The charges relating to the first two documents are patently absurd. One was a public document released to the media by the BJPled NDA government in 1999. The other is an analysis of possible consequences on India of a canal on the Kra Isthmus that links Thailand to Malaysia. This was Saini’s own paper sent out to various agencies in the government.

It never received official status, leave alone a classification. The story of the other two documents is interesting. On filing an RTI application with the Central Forensic Research Laboratory (CFSL), Chandigarh, Saini obtained the forensic log of the two documents. Both showed they had been accessed June 3, 2004 and August 27, 2004. The CFSL analysis showed the disk itself had been accessed last in June 2005 and its last access to the Internet through the disk had taken place on June 15, 2005.

These dates are important. Through another RTI application, this time to the Indian Embassy in Washington, D.C., Saini has shown that Minchew, the alleged agent to whom he was supposed to have passed on the information, was issued a visa only on August 3, 2005. There is a terrible irony here.
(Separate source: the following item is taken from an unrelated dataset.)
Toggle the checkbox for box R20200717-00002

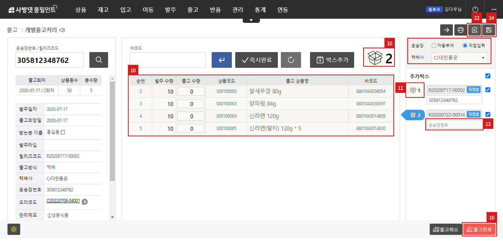click(488, 89)
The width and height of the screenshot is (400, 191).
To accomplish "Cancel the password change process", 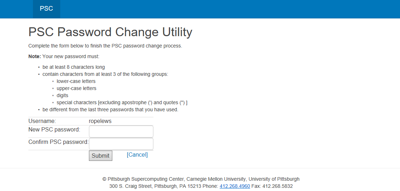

Saini says that he was scrapping his old computer and being conscious of the fact that no deletion programme was effective, he removed and kept the hard disks with him while selling the rest of the machine as scrap.

Everything about the case — from Saini’s arrest and the search in his house to the collection of evidence allegedly nailing his guilt — is mired in a trail of illegalities, which includes tampering of records, misrepresenting issues to the courts and other wrongdoing on the part of the Delhi Police.

The shadowy hand of the Intelligence Bureau is also apparent, but only just. There should be no doubt, though, that it is the key driver in the operation to railroad Saini, Paul and Dasgupta.

Take the arrests. Saini was arrested on the night of June 30/July 1, 2006. Paul had already been arrested earlier on June 11, 2006, and Saini and Dasgupta were now in the police/Intelligence Bureau’s cross-hairs. Sub- Inspector Sajjan Singh of the Delhi Police Special Cell sent a letter to the NSCS chairman asking whether the two documents that related to the nuclear doctrine and the Kra Canal were classified.

The reply of the NSCS, which was issued on the letterhead of the Joint Intelligence Committee (JIC), whose director Vinod Mall was an IB officer on deputation, wrote to say that neither of the two documents was classified. ( At the time, the NSCS had no chairman and the head of a subsidiary outfit, the JIC, Dr S. D. Pradhan, was looking after it.) O N June 30 ( in a typed letter where all the dates are conveniently written by hand), the Special Cell wrote again to say that the previous reply “ was not in the required format” and that they wanted the NSCS to comment on the Kra Canal and nuclear doctrine documents, as well as on the two other documents recovered from the hard drive.

The replies were again from Mall.

The letters were not dated and their file numbers were written by hand, and they claimed that the minutes of the cyber security forum was a classified document, as was the document on SIDE. Both, as we have shown, these could not have been transmitted by Saini to Minchew.

Mall has written three letters in response to the Delhi Police’s search for information — one had its letter number and date typed, but the other two had the letter references written in hand, and neither were they dated. Sloppy work? No, this was deliberately done to fudge the record.

Saini’s RTI search shows why this is so and his suspicion is that they were probably “ manufactured” following his arrest. It became evident soon enough when an RTI request was put to the NSCS. The reply was that the NSCS central registry had not received the letter of the Special Cell. Yet it acknowledged that a reply had been sent out by Mall. Though there was no record of the dispatch of letters from the NSCS, the claim was that they had been “ personally” received by Sajjan Singh on June 30. On appeal, the NSCS also acknowledged that they “ do not possess any file or document on which opinion was formed” on the Delhi Police’s request. So, there is no record as to why a letter purporting to be NSCS’s reply said what it did.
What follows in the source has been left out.